Santos y Sombras/Saints and Shadows
I come from peoples in exile.
I became an adult with an extreme sensitivity to the irreconcilable…
Since 1990, I have committed my creative energy to developing a body of work that explores my family history and sense of identity. Santos y sombras is a refuge against silence and forgetting. The work becomes a personal diary where I mold the emotional aura surrounding my Palestinian/Salvadoran Christian and Polish/French Jewish family as I was growing up in El Salvador.

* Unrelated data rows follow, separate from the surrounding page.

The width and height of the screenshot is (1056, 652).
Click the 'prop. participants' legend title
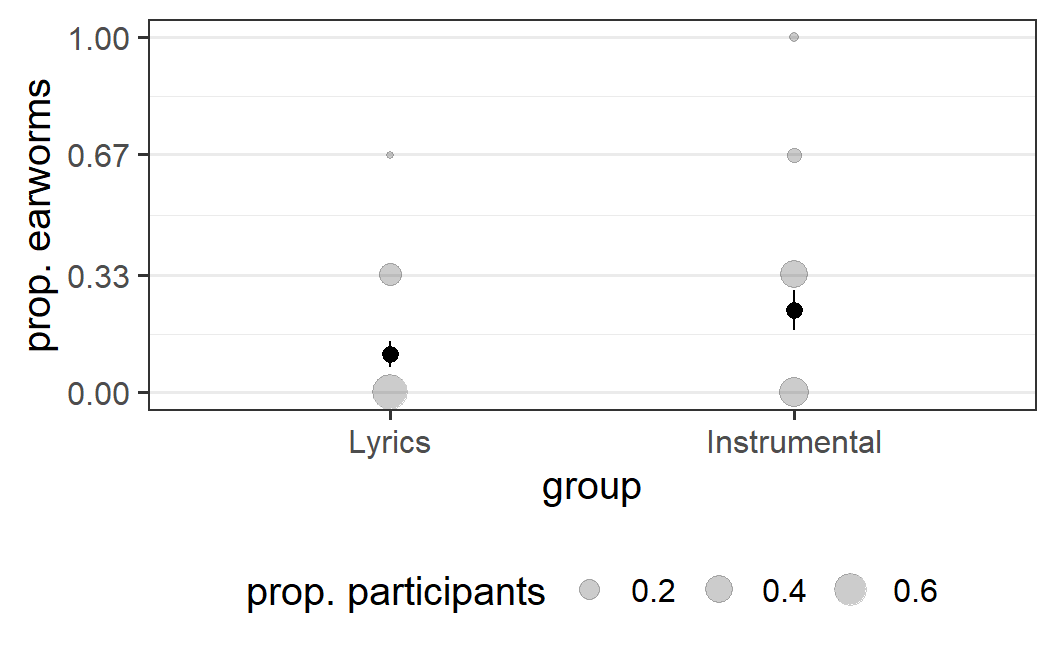(395, 593)
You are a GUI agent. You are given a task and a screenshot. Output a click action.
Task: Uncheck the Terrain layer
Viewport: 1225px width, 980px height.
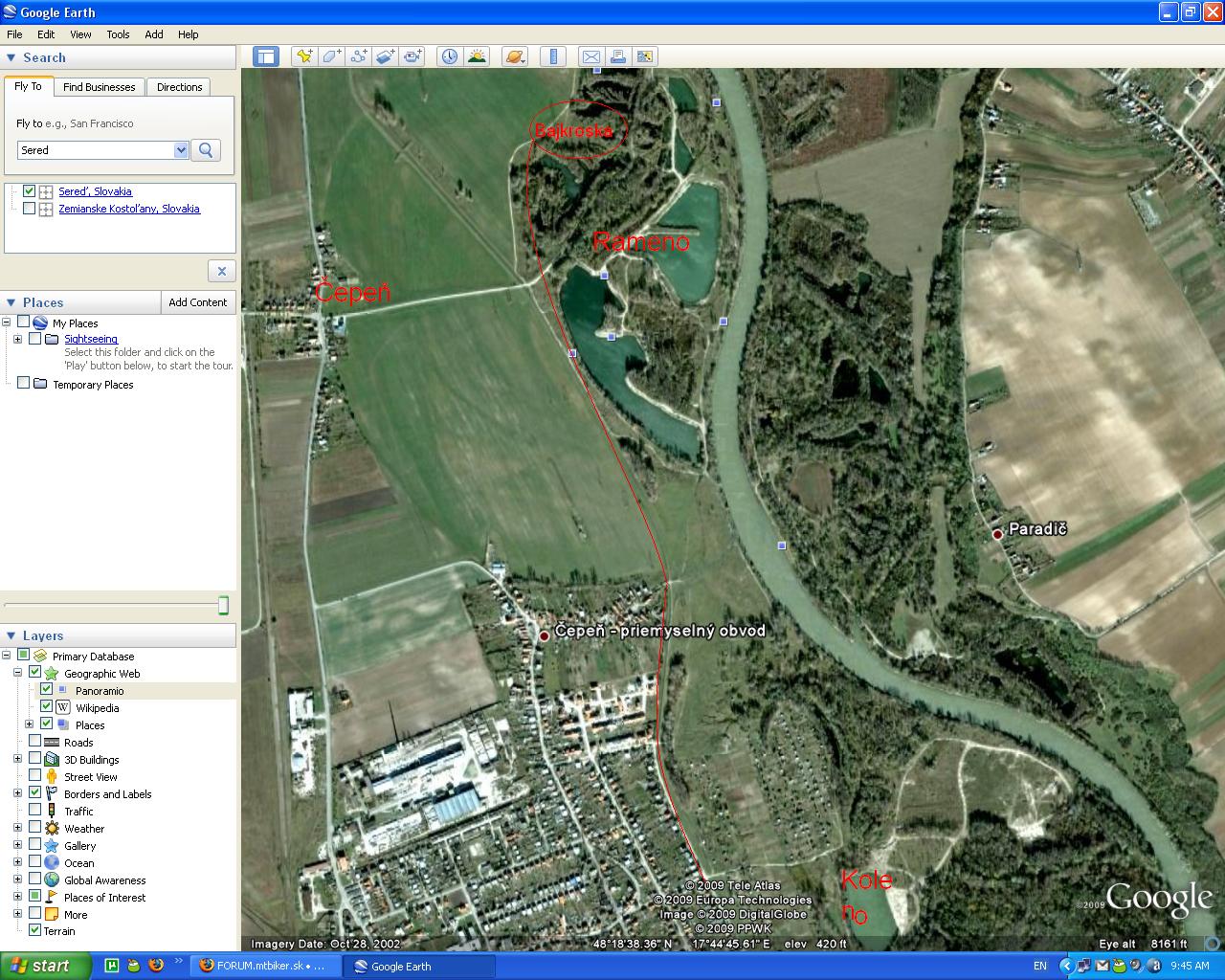pyautogui.click(x=35, y=930)
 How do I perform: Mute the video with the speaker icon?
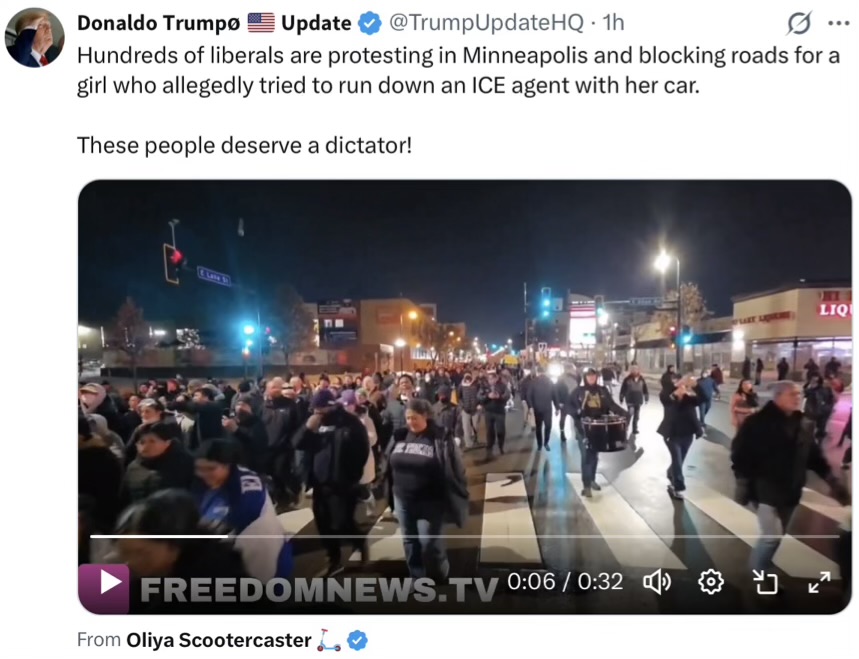tap(657, 582)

With the Todos los santos (All the Saints) images, I explore my memories of childhood as well as delve into the expression of identity of my paternal, Palestinian Christian family. Through the finding of family photos and documents, the collection of oral histories, and the re-evaluation of my own perceptions, I am slowly reconstructing a world that, with the process of assimilation and the passage of time, had become obscured.

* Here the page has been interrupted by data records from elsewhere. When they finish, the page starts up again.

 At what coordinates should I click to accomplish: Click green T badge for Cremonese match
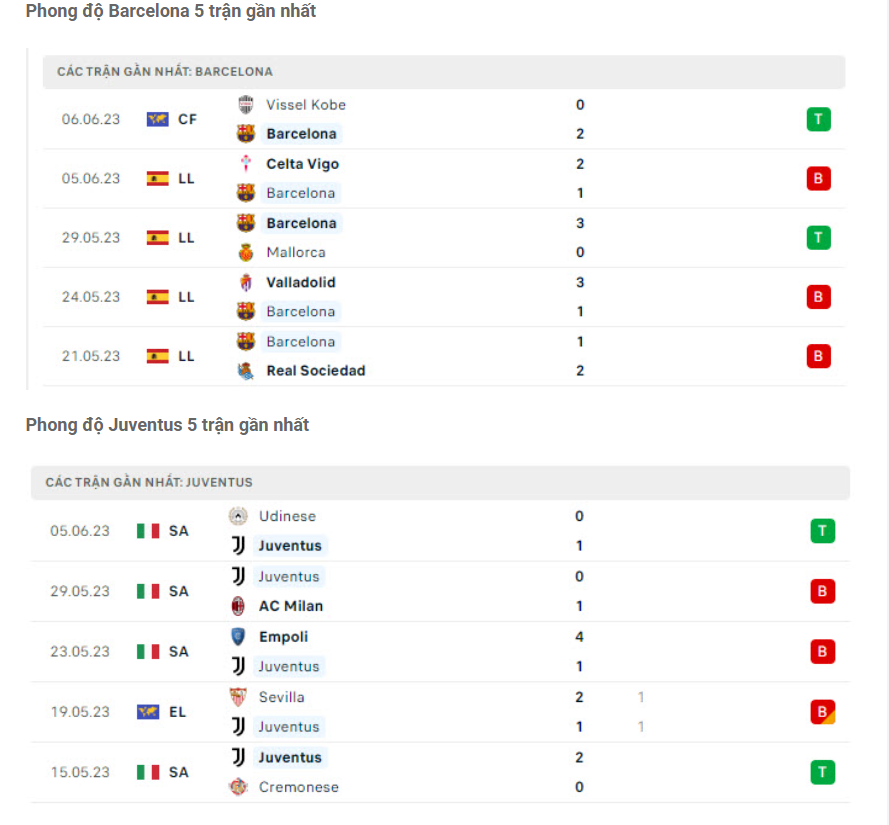click(x=822, y=772)
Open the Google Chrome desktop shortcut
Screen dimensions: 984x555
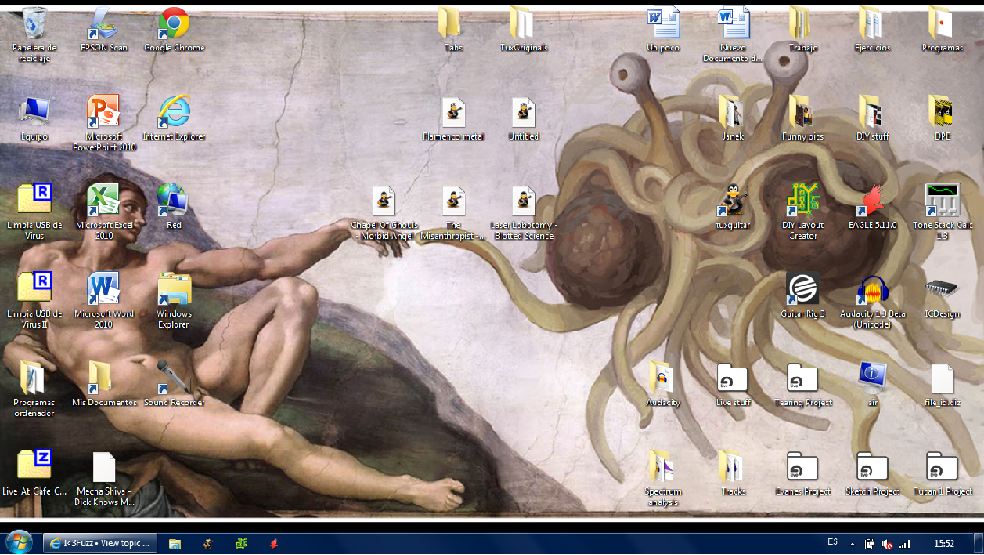pos(174,24)
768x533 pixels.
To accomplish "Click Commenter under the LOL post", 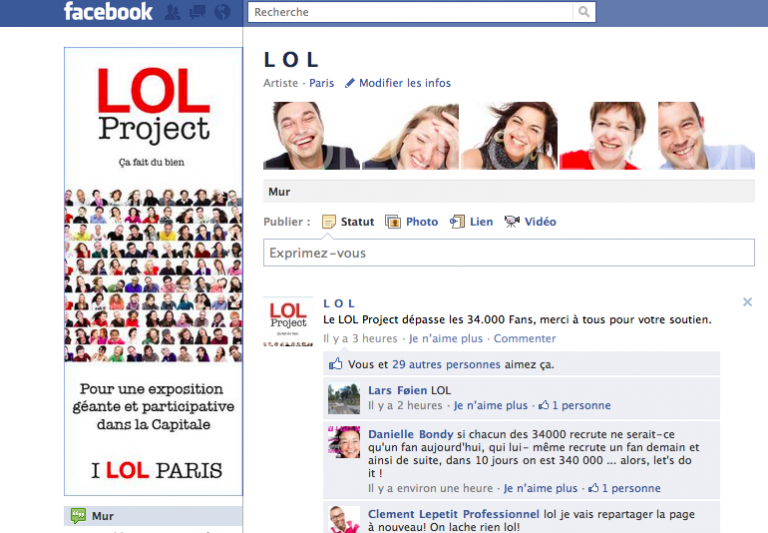I will point(525,339).
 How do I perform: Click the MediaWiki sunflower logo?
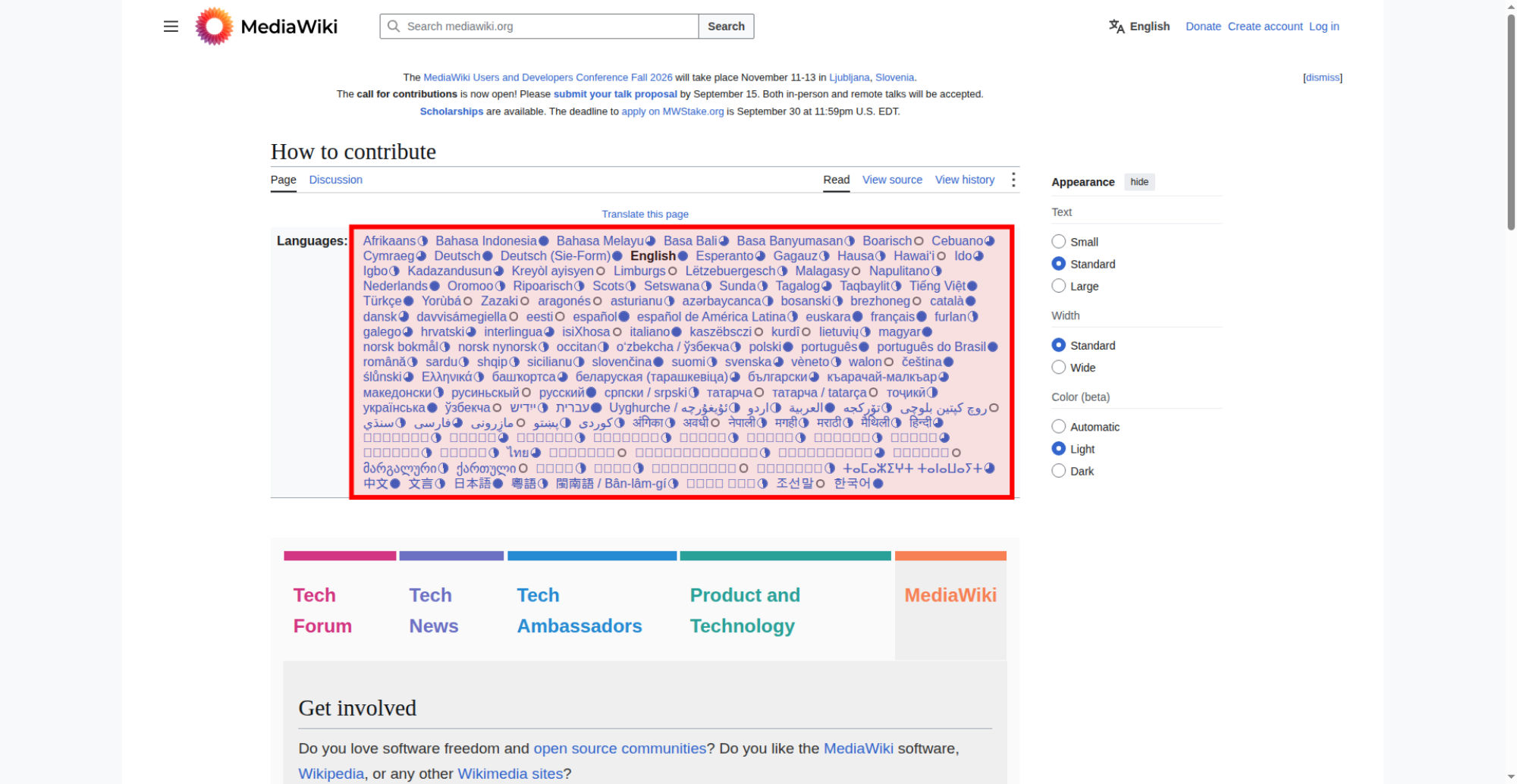point(214,27)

The ¿Sólo una sombra? (Only a Shadow?) images take me into a world where silence is refuge; persecuted in France and in Poland during World War II, my maternal Jewish family had no alternative but to become invisible. Through my work, I begin to unearth the lingering echoes of those silenced voices, hoping to regenerate them, from burnt ash into glimmering light.

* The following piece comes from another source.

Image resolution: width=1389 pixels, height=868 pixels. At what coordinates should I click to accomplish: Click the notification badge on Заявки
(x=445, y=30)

My photographic work, then, is a process of re-encounter, of synthesis and of re-creation. Through it, past and present become interlaced in a renewed configuration; the Palestinian desert and Eastern European ash sift, shift and blend in the volcanic sands of El Salvador, to form the texture of the path on which I define and express my experience.
Spring 2016, Volume XV, Number 3
Muriel Hasbun is Professor and Program Head of Photography at the Corcoran School of Arts & Design at George Washington University.